Dans les deux cas, on imag­ine que Milei en ressor­ti­ra avec une image sale­ment écornée. Le prési­dent argentin pose volon­tiers en génie de l’économie, et le voilà qui se tromperait sur la qual­ité d’un pro­jet de nou­velle mon­naie virtuelle ? Ou est-il plus sim­ple­ment un de ces poli­tiques argentins bien ordi­naires, prêts à toutes les cor­rup­tions pour faire plaisir à leurs amis ?

Aux dernières nou­velles, un cab­i­net d’avocats éta­sunien spé­cial­isé dans les dél­its infor­ma­tiques a été sol­lic­ité par env­i­ron 200 plaig­nants de 6 pays dif­férents, pour entre­pren­dre une «class action» (plainte col­lec­tive) con­tre les respon­s­ables de l’escroquerie. Même si pour le moment, le cab­i­net (Bur­wick law) pré­cise n’avoir pas défi­ni de stratégie judi­ci­aire, et s’est gardé de lancer la moin­dre accu­sa­tion nom­i­na­tive. Par ailleurs, selon son porte-parole, il n’est pas du tout cer­tain qu’en fonc­tion de la lég­is­la­tion améri­caine en vigueur, il soit pos­si­ble d’impliquer directe­ment le prési­dent argentin : «Il est vrai que [l’implication] de sportifs ou de célébrités faisant la pro­mo­tion de ce genre d’activités ou d’opération pose ques­tion, et que leur degré de respon­s­abil­ité est un fréquent objet de débats». Sous-enten­du : pas vrai­ment tranché au plan pure­ment juridique.

Pour le moment, dans la presse argen­tine, même la moins cri­tique à son égard, ça ne se bous­cule pas au por­tillon pour pren­dre sa défense. Au mieux, on garde une réserve pru­dente en atten­dant de voir quelle tour­nure judi­ci­aire va pren­dre l’affaire, surtout aux États-Unis, pays d’origine de la plate­forme accueil­lant la cryp­tomon­naie.

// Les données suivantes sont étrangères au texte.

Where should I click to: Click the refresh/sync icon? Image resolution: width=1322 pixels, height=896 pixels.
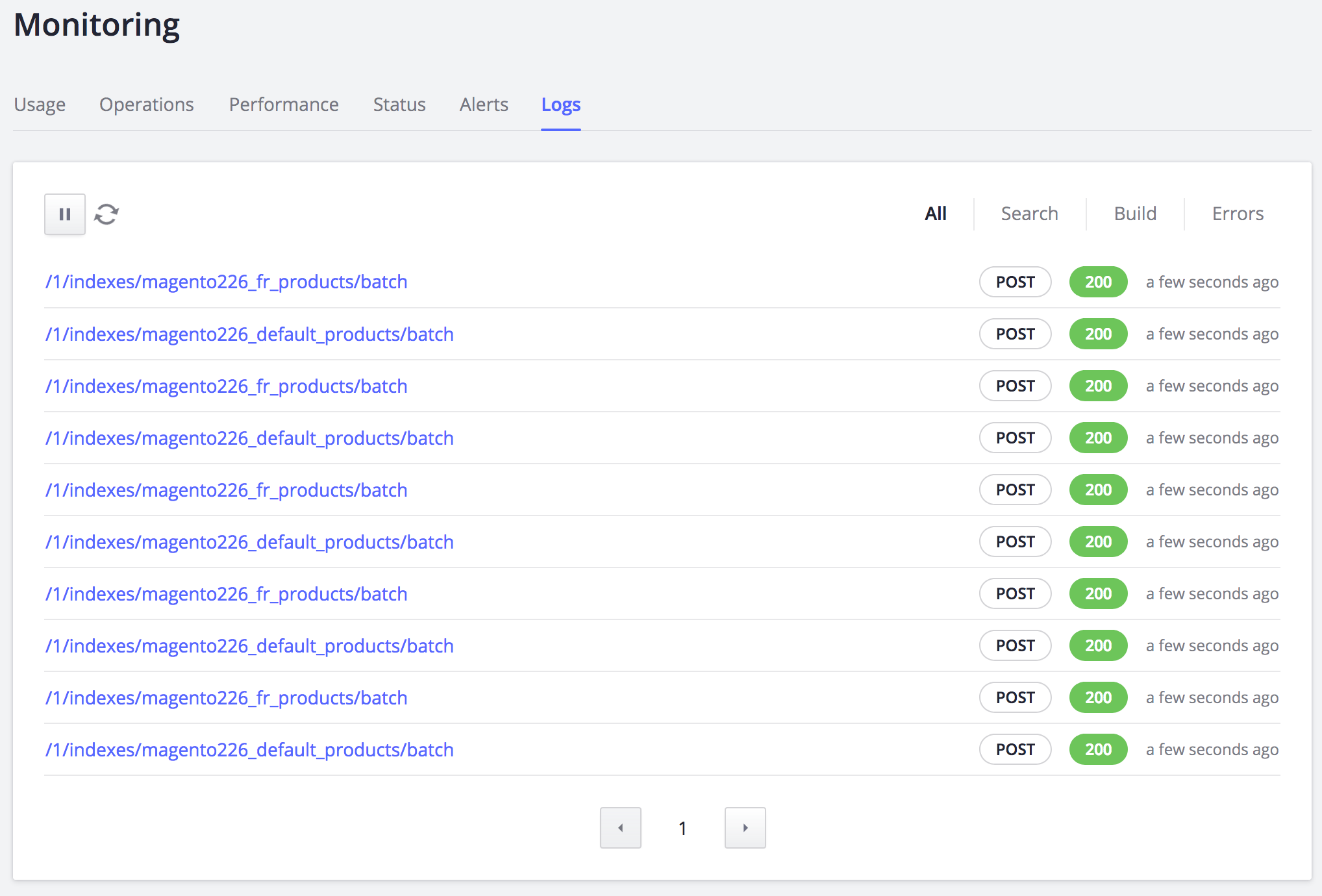point(107,213)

Ceci dit, à peine quelques jours après l’éclatement du scan­dale, cer­tains jour­nal­istes qu’on ne peut pas vrai­ment soupçon­ner de vouloir du mal au prési­dent en exer­ci­ce com­men­cent déjà à pré­par­er leurs lecteurs à l’inévitable «tour­nage de page». Dont ils se charg­eront eux-mêmes, bien enten­du. Tel Juan Car­los de Pablo (un écon­o­miste de la branche «ortho­doxe», c’est-à-dire néolibérale) dans la Nación de jeu­di 20 févri­er : «De quoi par­lerons nous dans 10 jours ?» feint-il de s’inquiéter en titre :

Dans 10 jours de nom­breux jour­nal­istes con­tin­ueront d’en par­ler, prob­a­ble­ment ; dans 10 jours, de nom­breux dirigeants de l’opposition con­tin­ueront d’en par­ler, c’est cer­tain. Mais l’immense majorité des êtres humains se lève tous les jours avant tout en se deman­dant com­ment on va avancer. Mes héros (dit cet écon­o­miste libéral dans un quo­ti­di­en surtout lu par la bour­geoisie argen­tine — NDLA) sont ceux qui tous les matins se deman­dent com­ment ils vont faire pour don­ner à manger à leur enfants.

Un peu de dém­a­gogie en pas­sant, ça aide tou­jours à faire pass­er les plus gross­es pilules.